The U.S. has been the world’s largest oil-producing nation since it surpassed Russia and Saudi Arabia in 2018. Global demand for fossil fuels — oil, natural gas and coal — is predicted to increase until it tops out around 2030, the International Energy Agency predicts.
But Mr. Biden has tried to appease competing interests. He’s got annoyed climate activists who say he’s failed to stop oil and natural gas production on federal lands and in waters. He’s also got average Americans who are frustrated with stubbornly high prices at the pump.
Mr. Biden and his top officials have prodded Big Oil to produce more to lower prices while at the same time promoting restrictive policies.
“The regulatory inconsistencies this administration has caused will create long-term damage,” Mr. Maisano said. “Across the board — oil and gas and renewables — all want policy certainty. They need policy certainty. It’s essential for them to have a long-term plan.”

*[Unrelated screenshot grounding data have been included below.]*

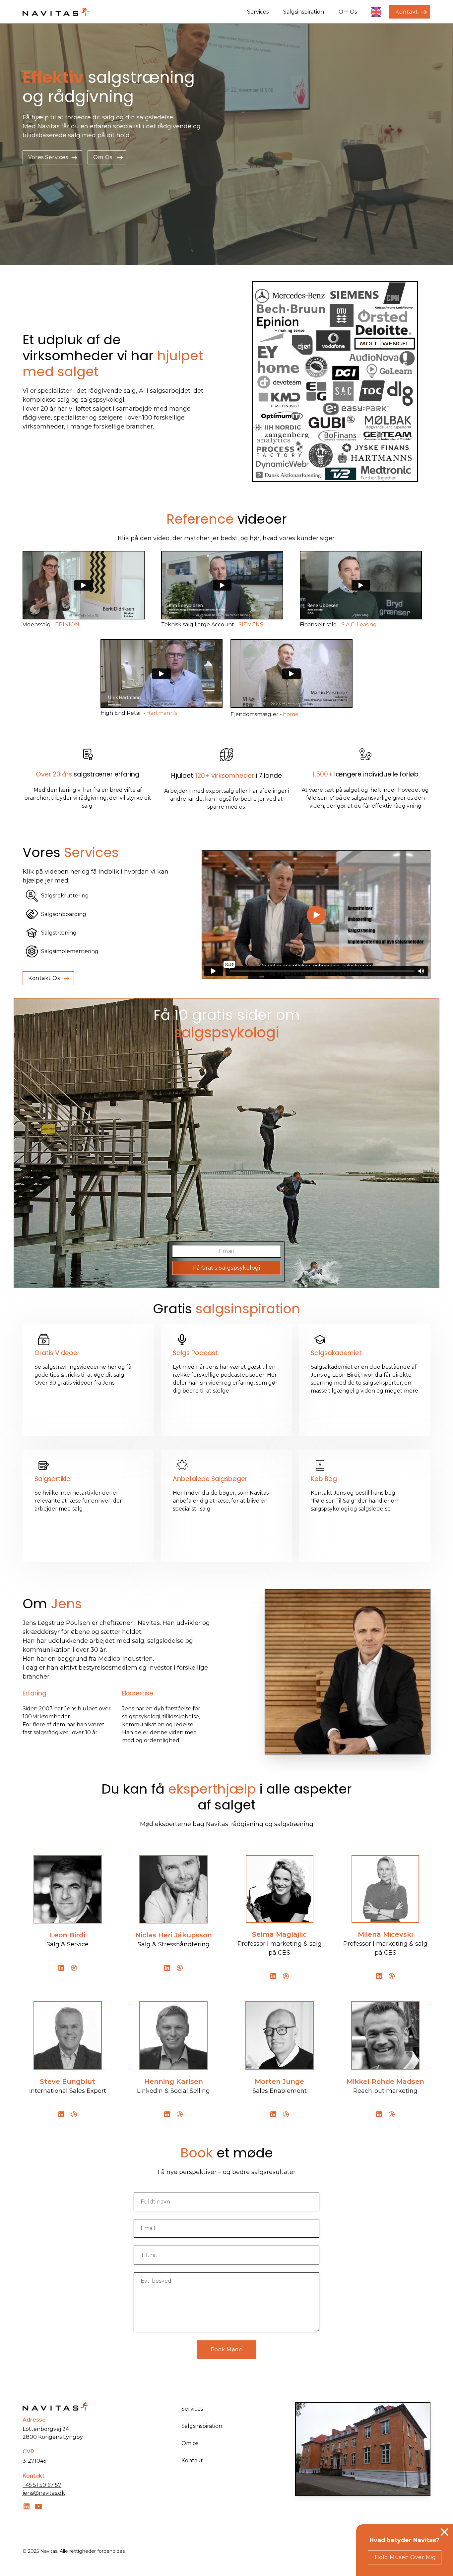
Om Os (348, 12)
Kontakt (192, 2460)
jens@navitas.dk (44, 2493)
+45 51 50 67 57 (42, 2485)
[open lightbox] (83, 585)
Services (258, 12)
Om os (189, 2443)
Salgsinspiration (303, 12)
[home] (56, 12)
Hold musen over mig (405, 2557)
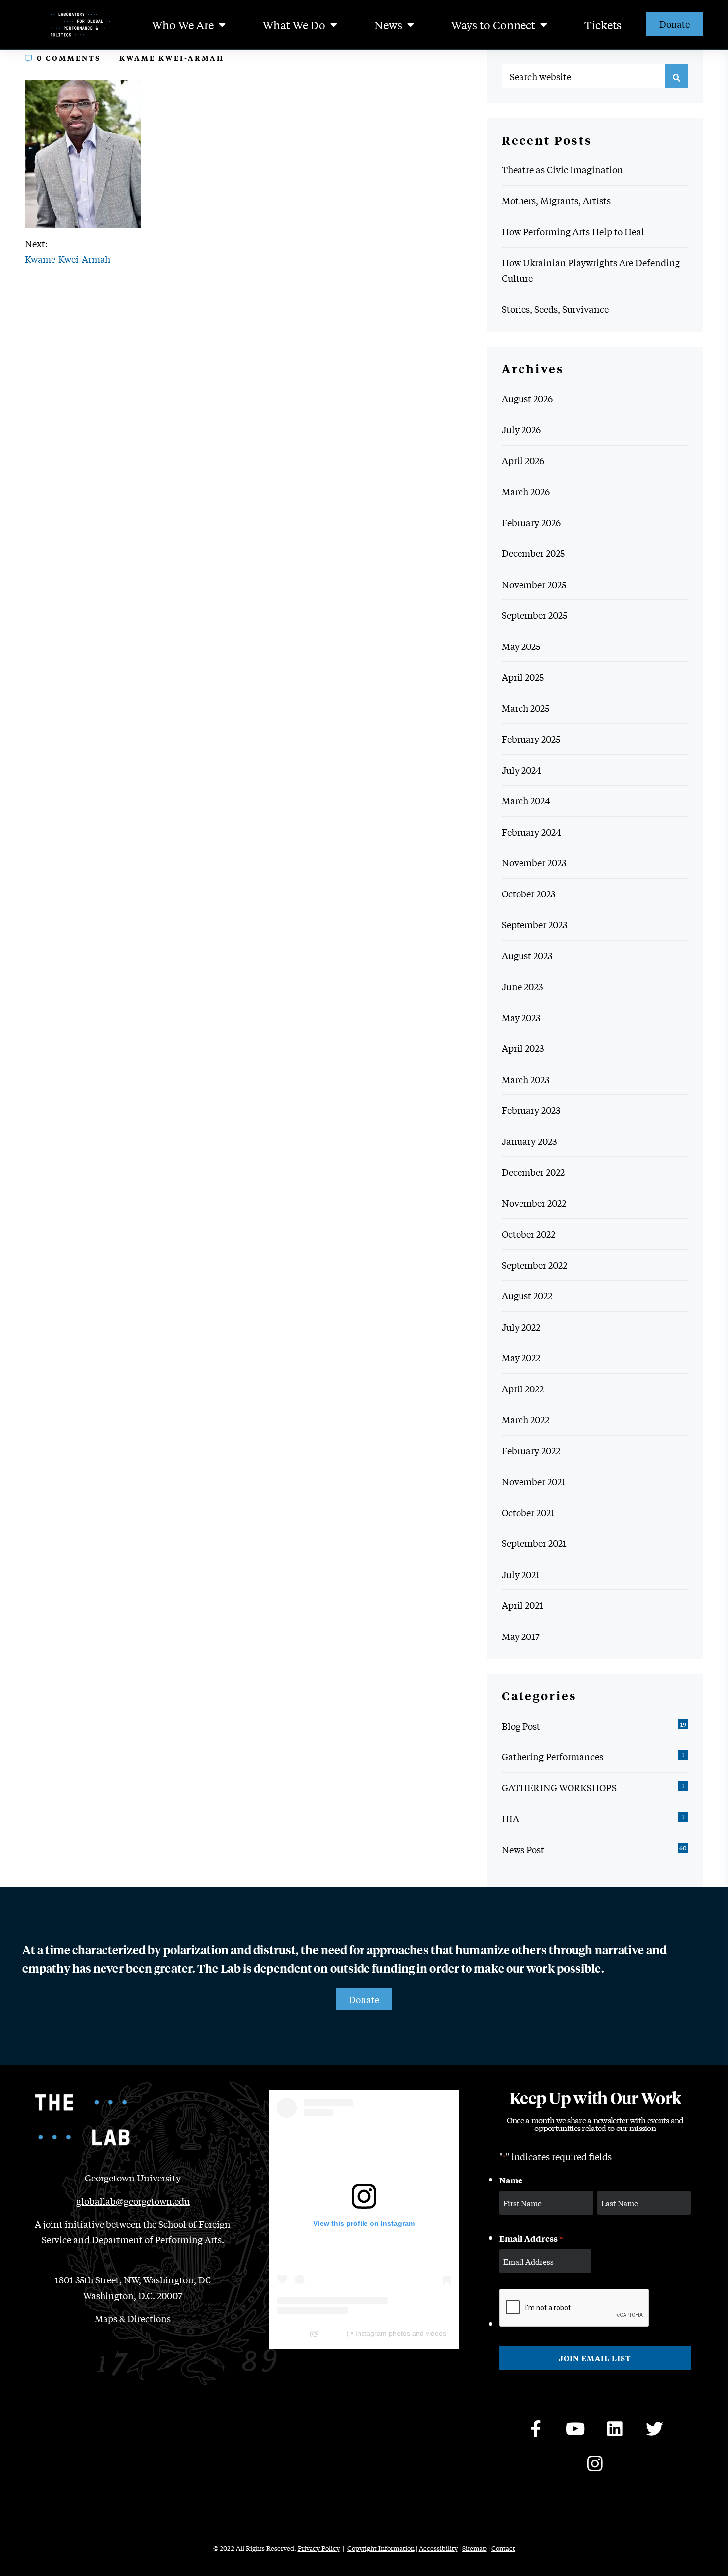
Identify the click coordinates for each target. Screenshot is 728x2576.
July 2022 (521, 1326)
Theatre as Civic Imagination (562, 169)
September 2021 (534, 1542)
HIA (510, 1818)
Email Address (530, 2238)
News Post (523, 1849)
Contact (503, 2548)
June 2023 (522, 986)
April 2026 (523, 460)
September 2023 (534, 924)
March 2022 (525, 1419)
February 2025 (531, 738)
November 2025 (534, 584)
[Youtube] (575, 2429)
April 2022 (523, 1388)
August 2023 (527, 955)
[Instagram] (595, 2463)
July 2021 (521, 1574)
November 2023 (534, 862)
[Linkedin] (615, 2429)
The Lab (294, 2333)
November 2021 (534, 1481)
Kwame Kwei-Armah (171, 57)
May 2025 (521, 646)
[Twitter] (654, 2429)
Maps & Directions (133, 2318)
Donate (674, 23)
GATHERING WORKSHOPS (559, 1787)
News (388, 25)
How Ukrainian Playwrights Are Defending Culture (591, 270)
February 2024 (531, 831)
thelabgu (332, 2333)
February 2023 (531, 1109)
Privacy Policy (319, 2548)
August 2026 (527, 398)
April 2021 (522, 1604)
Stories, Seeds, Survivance (555, 308)
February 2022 (531, 1450)
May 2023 (521, 1017)
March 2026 (526, 491)
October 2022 (528, 1233)
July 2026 (521, 429)
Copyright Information (381, 2548)
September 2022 (534, 1264)
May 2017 (521, 1636)
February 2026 (531, 522)
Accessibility (438, 2548)
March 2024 (526, 800)
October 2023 (528, 893)
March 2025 (525, 707)
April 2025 (523, 676)
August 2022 (527, 1295)
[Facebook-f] (536, 2429)
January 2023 (529, 1141)
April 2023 (523, 1047)
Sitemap (474, 2548)
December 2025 (533, 552)
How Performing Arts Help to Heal (573, 231)
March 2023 (525, 1079)
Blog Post (521, 1725)
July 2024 (521, 769)
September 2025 (534, 614)
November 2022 (534, 1202)
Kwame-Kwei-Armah (67, 258)
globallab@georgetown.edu (133, 2200)
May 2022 (521, 1357)
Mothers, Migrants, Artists (556, 200)
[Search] (676, 76)
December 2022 (533, 1171)
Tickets (603, 25)
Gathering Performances (552, 1756)
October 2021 (528, 1512)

The national average gasoline price stood at $3.84 per gallon as of Tuesday, according to AAA. That’s 12 cents higher than a year ago. Oil markets ticked higher and sat around $90 per barrel, roughly the same price as one year ago. The U.S. EIA expects higher oil prices through the remainder of the year — an average of $93 per barrel for Brent crude, the global benchmark — as a result of declining global inventories.
Recent elevated gasoline costs have been caused by higher crude oil prices, increased global demand, production cuts in the Middle East and heat waves limiting domestic refining capacity. Global oil demand in August was at 101.4 million barrels per day, slightly outpacing supply at 100.8 million barrels, according to the EIA.
Republicans have sought to draw a connection between the high prices and Mr. Biden’s latest anti-drilling policies in Alaska, underscoring the political challenges for the incumbent Democrat seeking reelection next year.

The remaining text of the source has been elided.